Tool failures are tool-dependent. Each tool needs to be tested independently. Always print out each tool call and its output so that you can inspect and evaluate them. If you have a translator, create benchmarks to evaluate it.
工具故障具有工具依赖性。每种工具都需要独立测试。始终打印出每个工具调用及其输出,以便您可以检查和评估它们。如果您有翻译器,创建基准来评估它。
Detecting missing tool failures requires an understanding of what tools should be used. If your agent frequently fails on a specific domain, this might be because it lacks tools for this domain. Work with human domain experts and observe what tools they would use.
检测缺失的工具故障需要了解应该使用哪些工具。如果你的代理在特定领域频繁失败,这可能是因为它缺少该领域的工具。与人类领域专家合作,观察他们会使用哪些工具。
Efficiency 效率
An agent might generate a valid plan using the right tools to accomplish a task, but it might be inefficient. Here are a few things you might want to track to evaluate an agent’s efficiency:
一个智能体可能使用正确的工具生成一个有效的计划来完成一项任务,但它可能效率不高。以下是一些你可能想要跟踪以评估智能体效率的事项:
- How many steps does the agent need, on average, to complete a task?
平均来说,代理需要多少步才能完成任务? - How much does the agent cost, on average, to complete a task?
平均来说,代理完成一个任务的成本是多少? - How long does each action typically take? Are there any actions that are especially time-consuming or expensive?
每个动作通常需要多长时间?有没有特别耗时或昂贵的动作?
You can compare these metrics with your baseline, which can be another agent or a human operator. When comparing AI agents to human agents, keep in mind that humans and AI have very different modes of operation, so what’s considered efficient for humans might be inefficient for AI and vice versa. For example, visiting 100 web pages might be inefficient for a human agent who can only visit one page at a time but trivial for an AI agent that can visit all the web pages at once.

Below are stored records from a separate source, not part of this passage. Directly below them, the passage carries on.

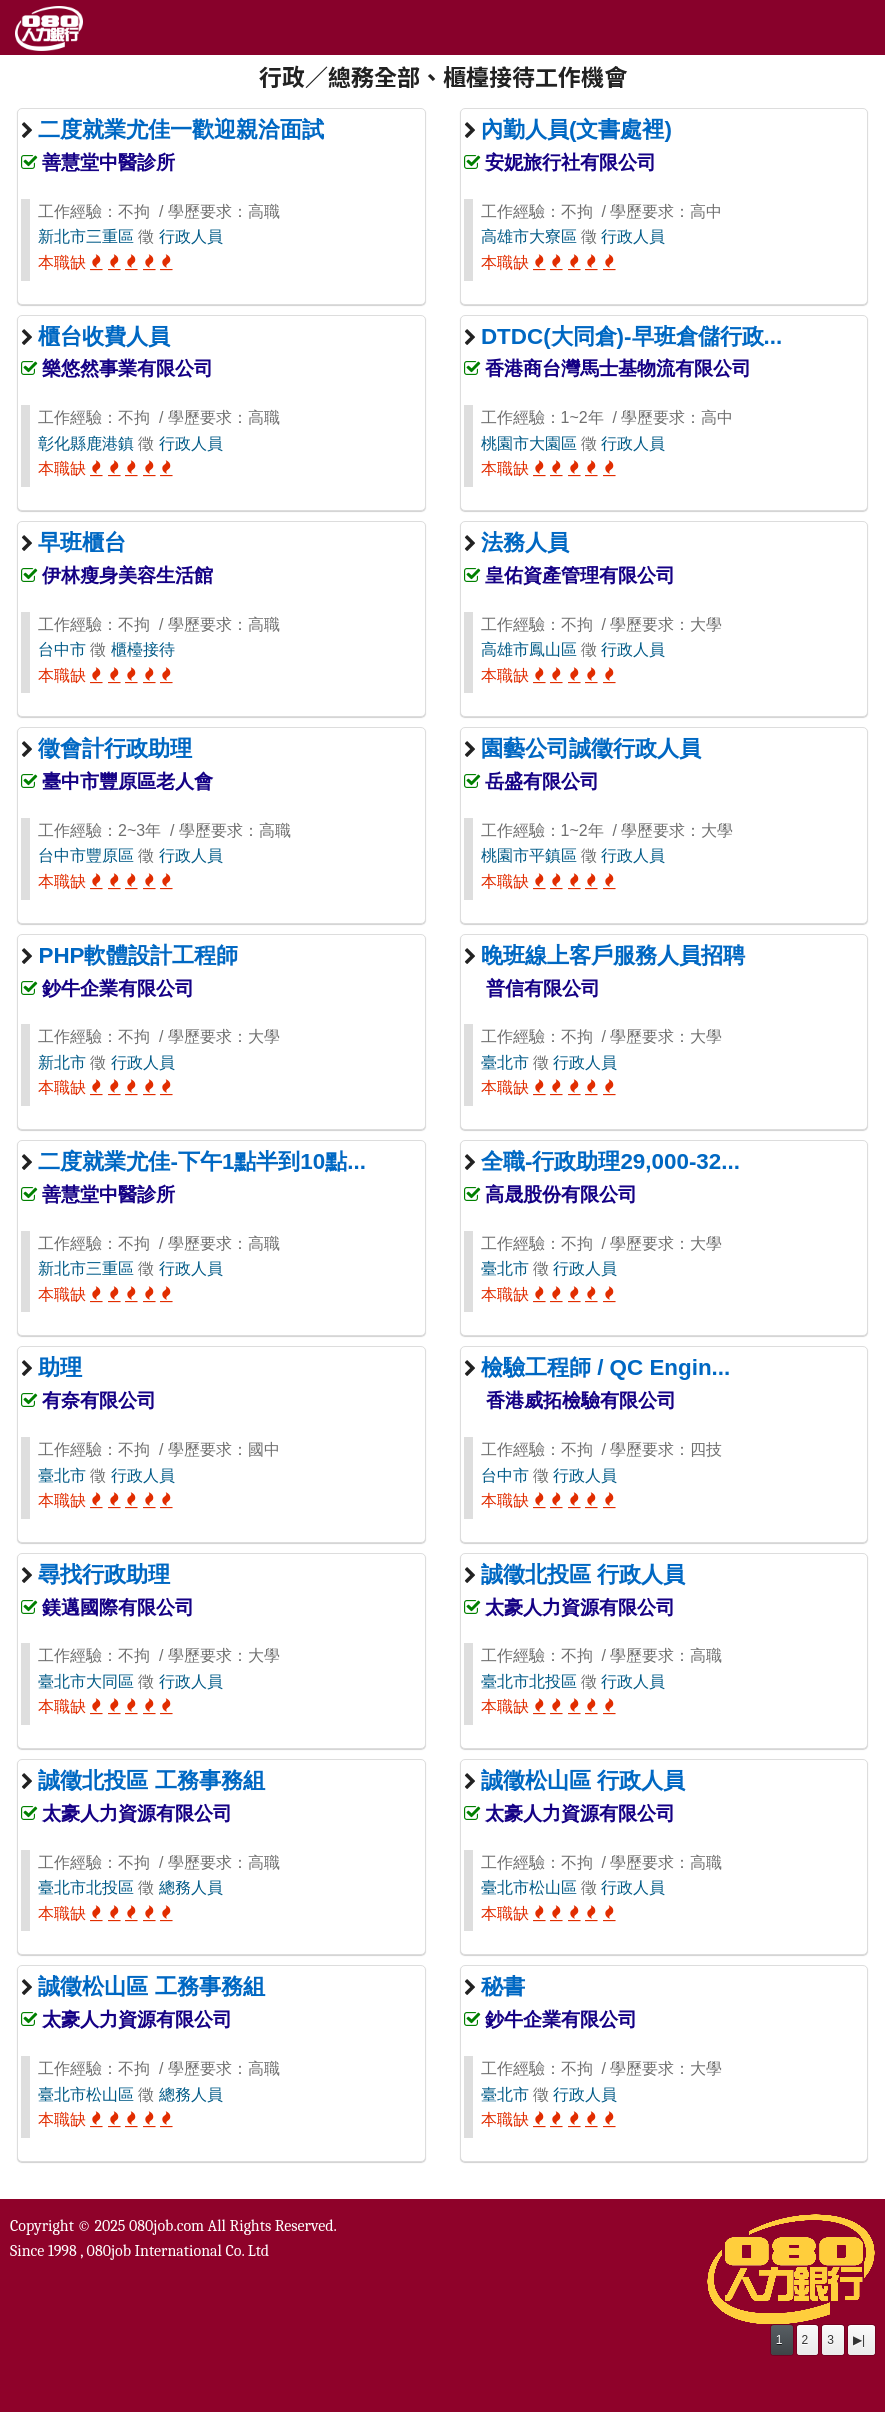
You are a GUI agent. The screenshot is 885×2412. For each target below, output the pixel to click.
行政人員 (191, 236)
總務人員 (191, 1887)
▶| (859, 2340)
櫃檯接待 (143, 649)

您可以将这些指标与您的基线进行比较,基线可以是另一个代理或人类操作员。当比较人工智能代理与人类代理时,请记住人类和人工智能具有非常不同的操作模式,因此对人类来说认为是高效的,可能对人工智能来说是不高效的,反之亦然。例如,访问 100 个网页可能对只能一次访问一个网页的人类代理来说是不高效的,但对于可以一次性访问所有网页的人工智能代理来说则是微不足道的。
Conclusion 结论
At its core, the concept of an agent is fairly simple. An agent is defined by the environment it operates in and the set of tools it has access to. In an AI-powered agent, the AI model is the brain that leverages its tools and feedback from the environment to plan how best to accomplish a task. Access to tools makes a model vastly more capable, so the agentic pattern is inevitable.
在本质上,代理的概念相当简单。代理由其运作的环境和可访问的工具集定义。在人工智能驱动的代理中,AI 模型是大脑,它利用其工具和环境反馈来规划如何最好地完成任务。工具的访问使模型的能力大大增强,因此代理模式是不可避免的。

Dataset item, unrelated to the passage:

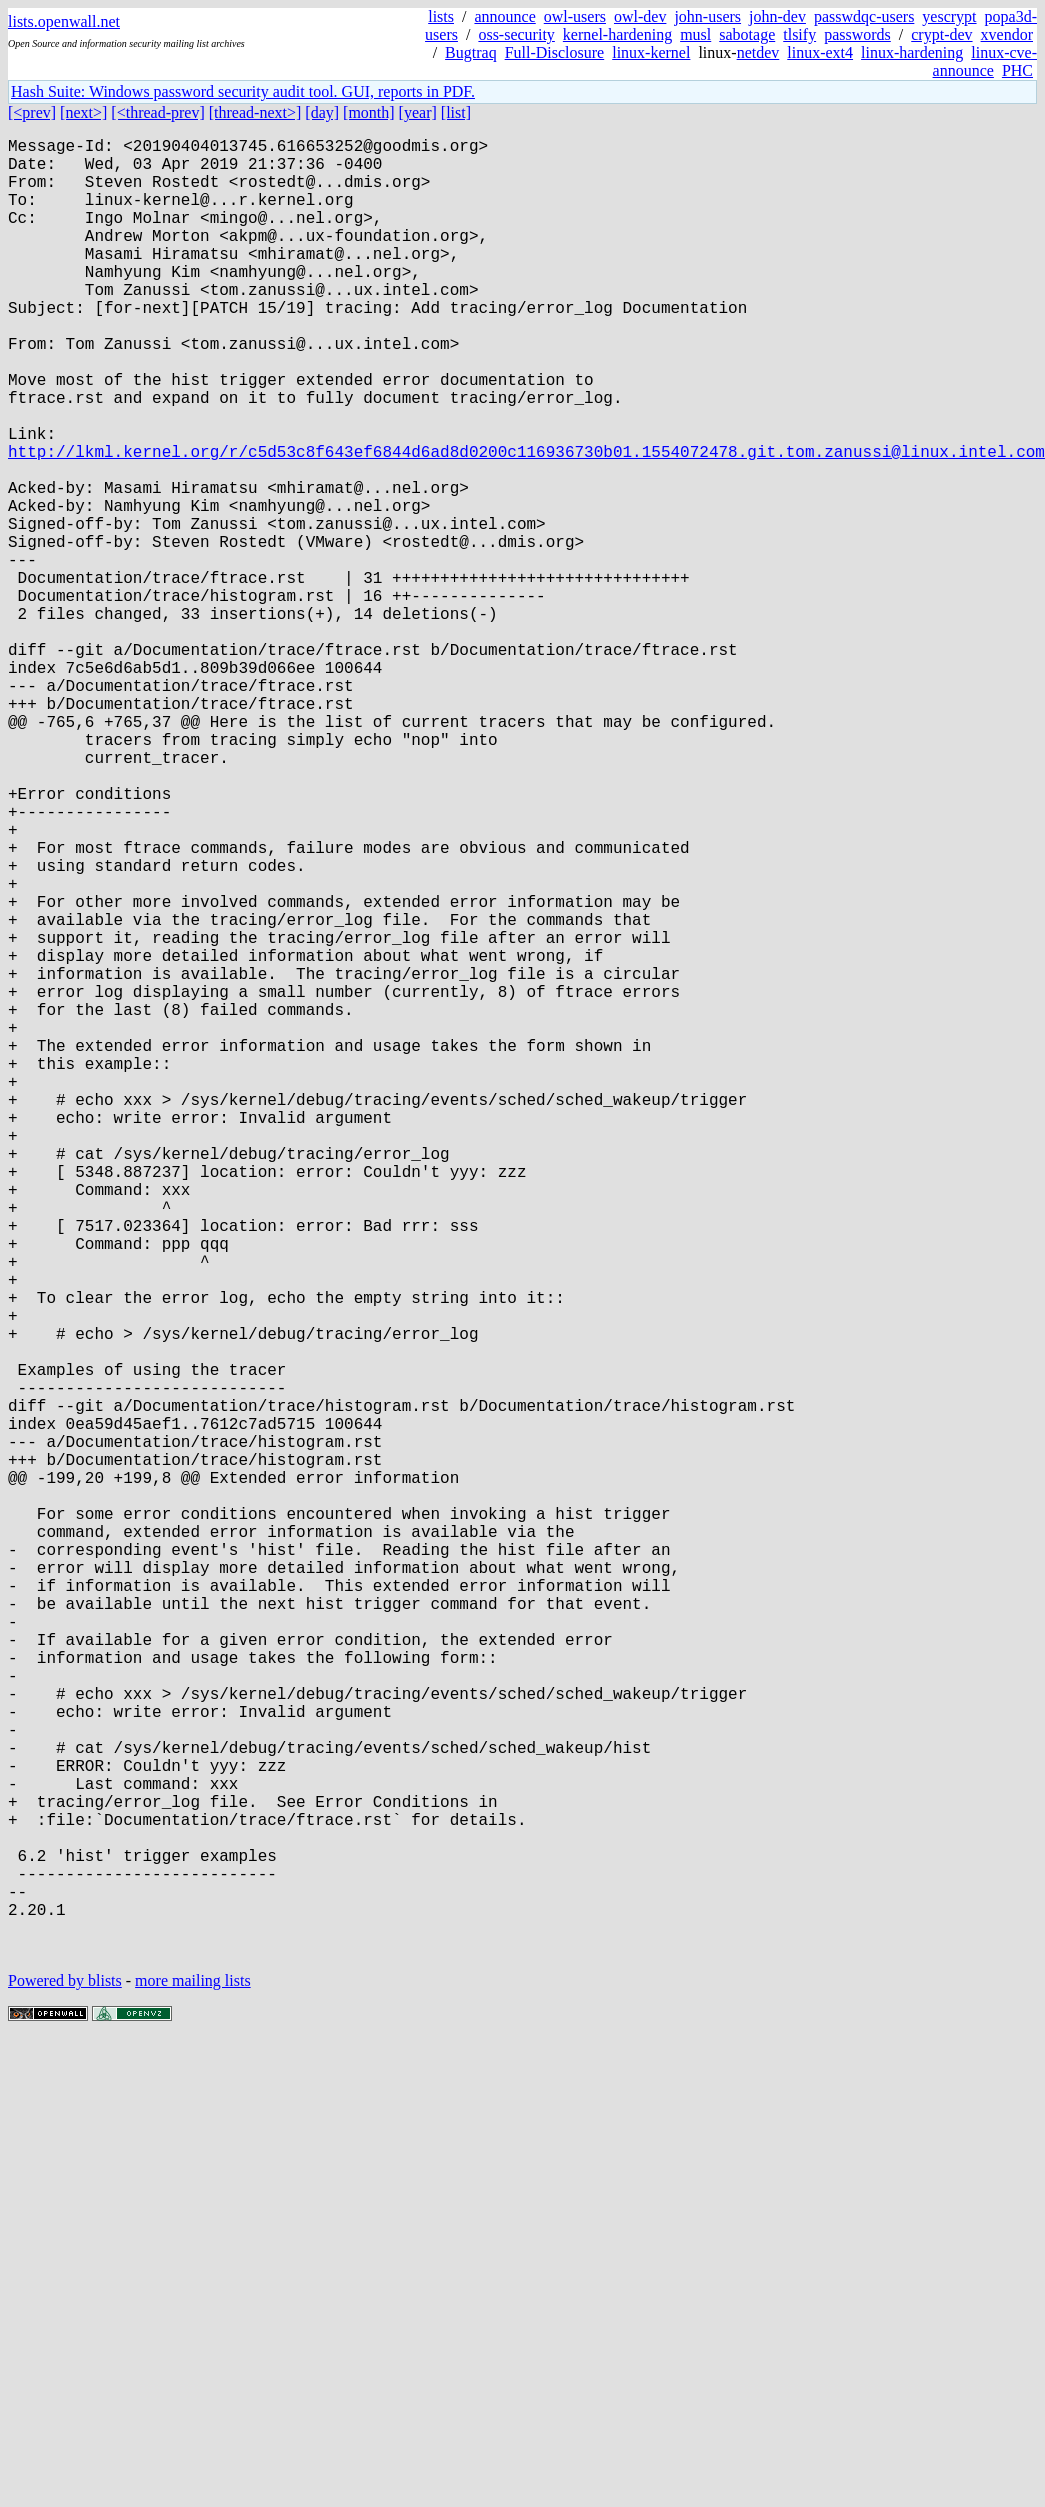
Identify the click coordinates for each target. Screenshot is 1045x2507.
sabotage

While the concept of “agents” sounds novel, they are built upon many concepts that have been used since the early days of LLMs, including self-critique, chain-of-thought, and structured outputs.

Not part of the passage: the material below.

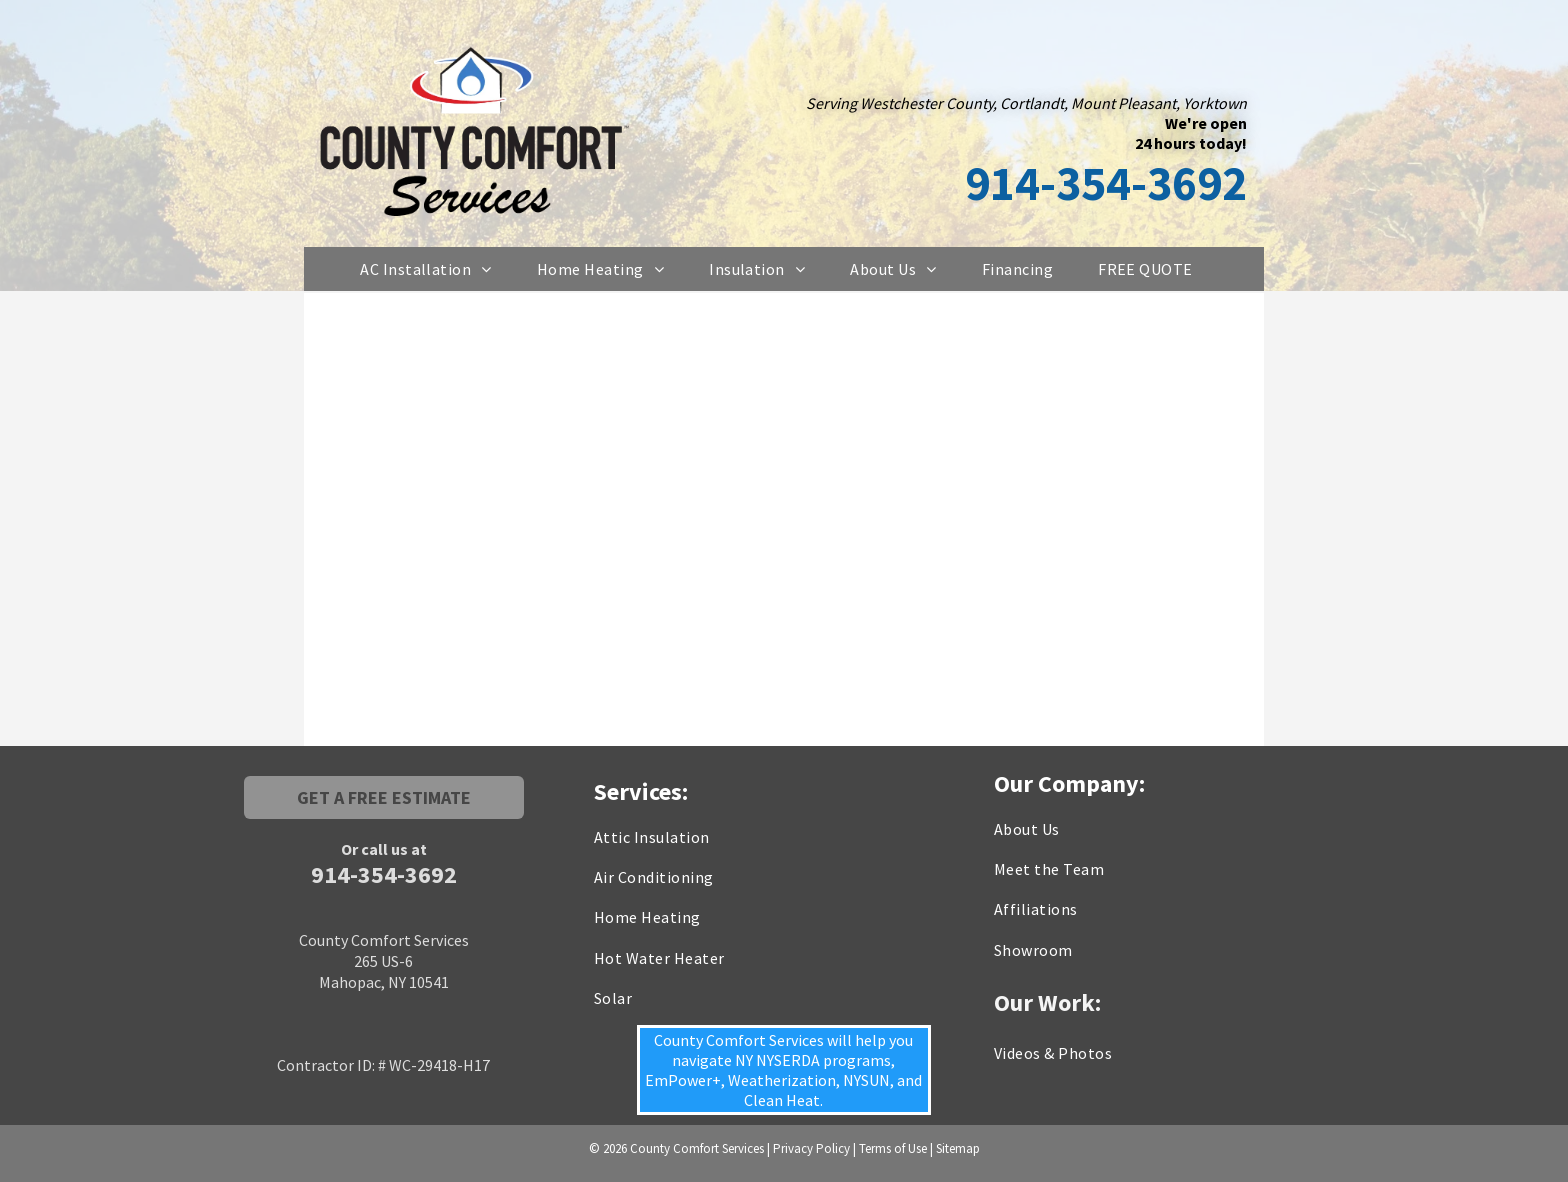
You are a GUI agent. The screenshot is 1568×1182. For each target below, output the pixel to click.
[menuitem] (433, 269)
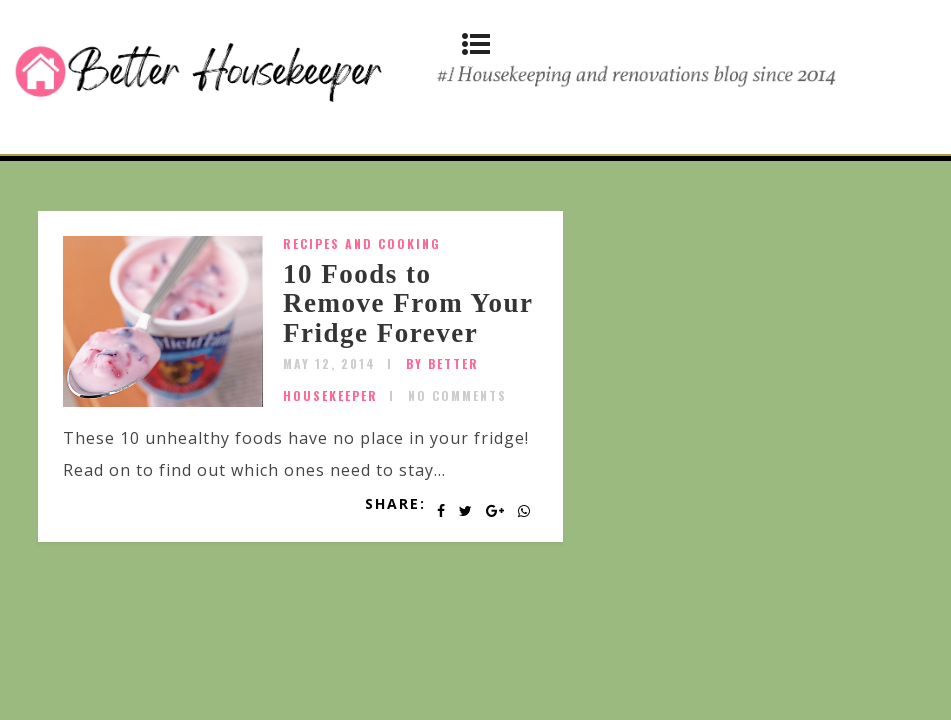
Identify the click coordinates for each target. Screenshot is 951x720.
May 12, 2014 (329, 363)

虽然“代理”这一概念听起来新颖,但它们建立在自LLMs早期以来就被使用的许多概念之上,包括自我批评、思维链和结构化输出。
This post covered conceptually how agents work and different components of an agent. In a future post, I’ll discuss how to evaluate agent frameworks.
此篇帖子从概念上介绍了智能体的工作原理和智能体的不同组成部分。在未来的帖子中,我将讨论如何评估智能体框架。
The agentic pattern often deals with information that exceeds a model’s context limit. A memory system that supplements the model’s context in handling information can significantly enhance an agent’s capabilities. Since this post is already long, I’ll explore how a memory system works in a future blog post.
代理模式通常处理超出模型上下文限制的信息。一个补充模型上下文以处理信息的记忆系统可以显著增强代理的能力。由于这篇文章已经很长,我将在未来的博客文章中探讨记忆系统的工作原理。